(Problem) Repeat, exactly as written, the lines from the one with "Task: Click info icon beside Стандартная цена" to the final line of the listing, and keep every picture out.

(Extracted data)

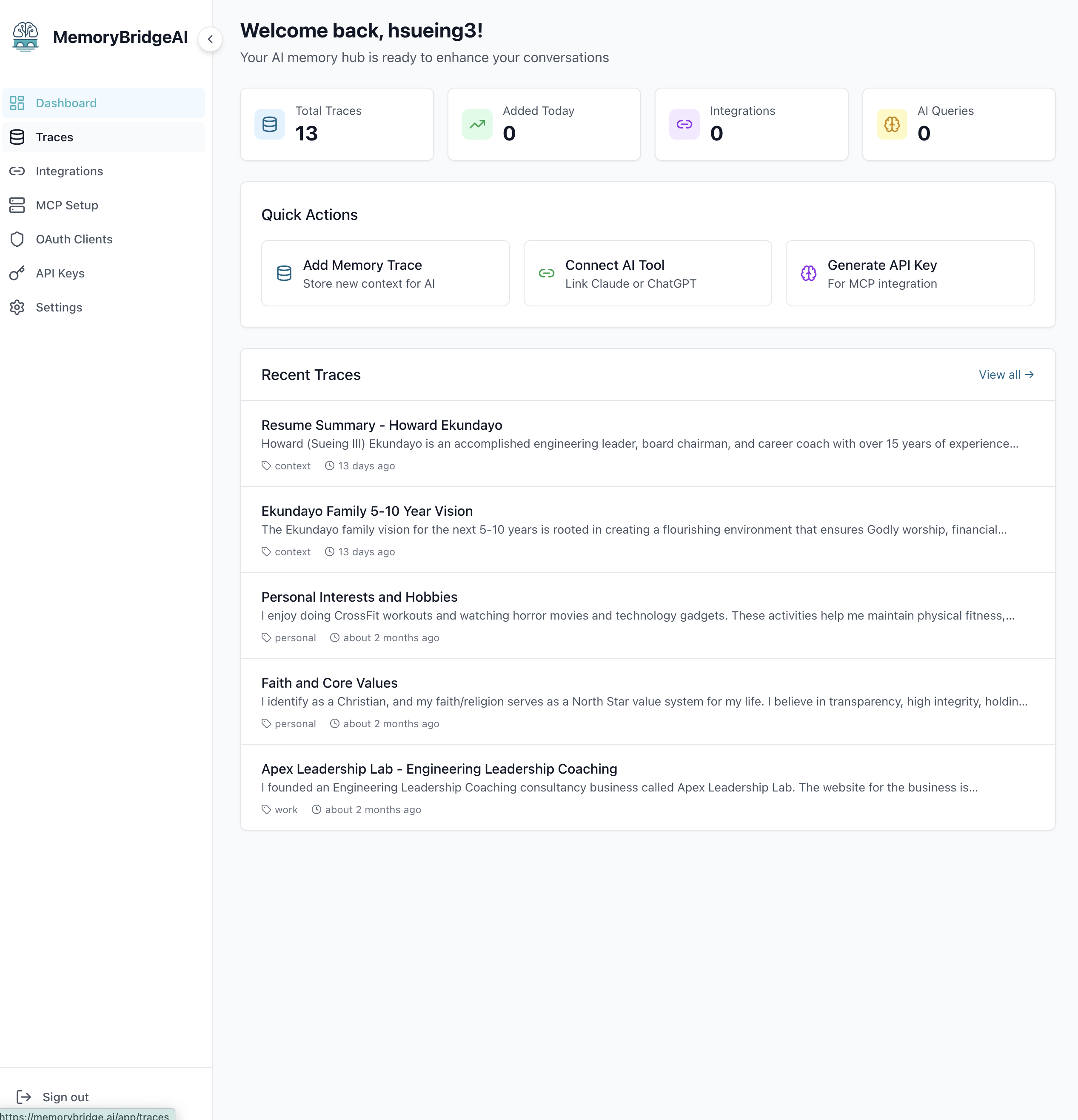This screenshot has width=1078, height=1120.
Task: Click the Dashboard grid icon
Action: coord(17,103)
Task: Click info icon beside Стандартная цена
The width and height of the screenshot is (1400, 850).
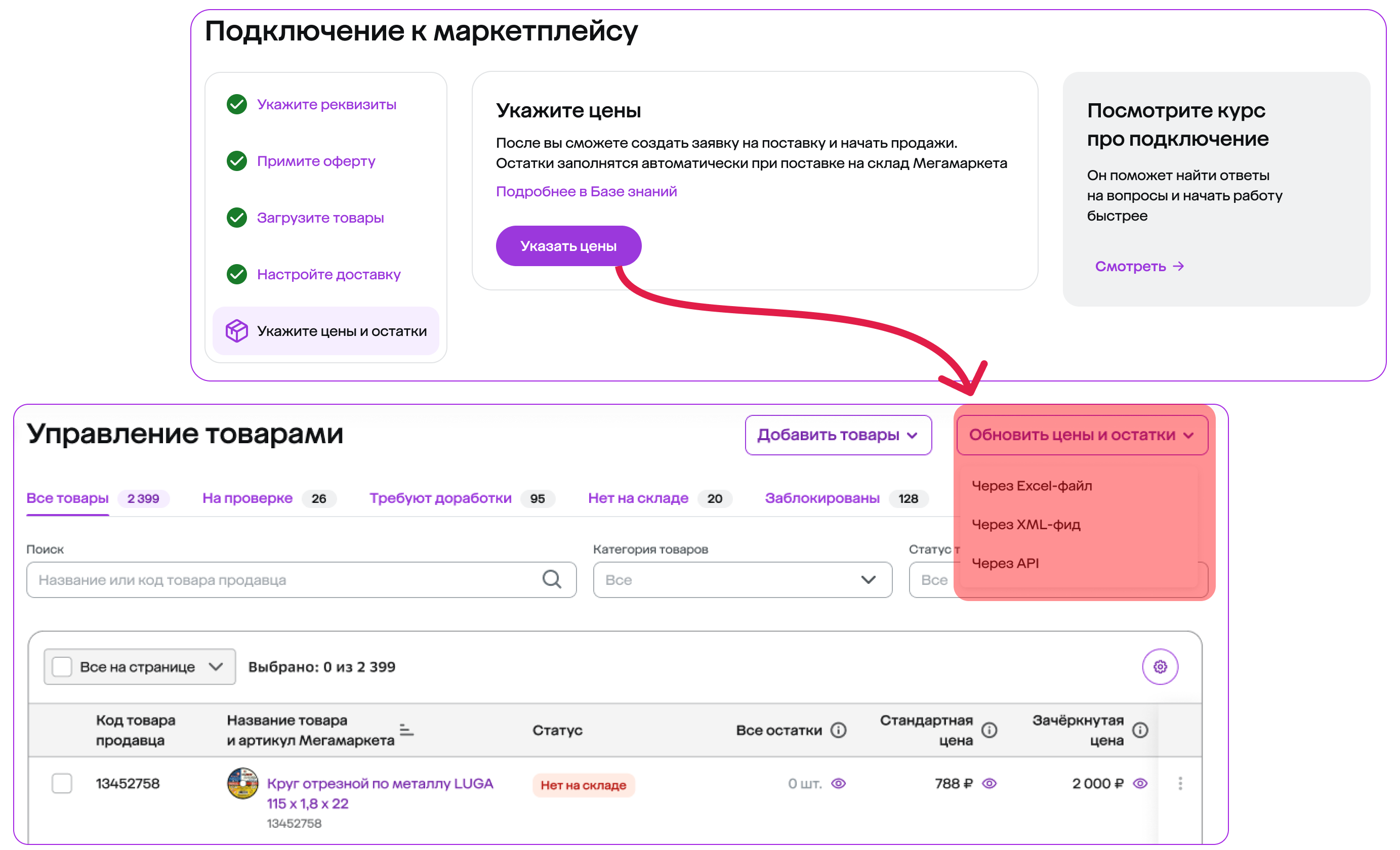Action: tap(989, 730)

(Reply to the exercise)
Task: Click info icon beside Стандартная цена
The width and height of the screenshot is (1400, 850).
Action: tap(989, 730)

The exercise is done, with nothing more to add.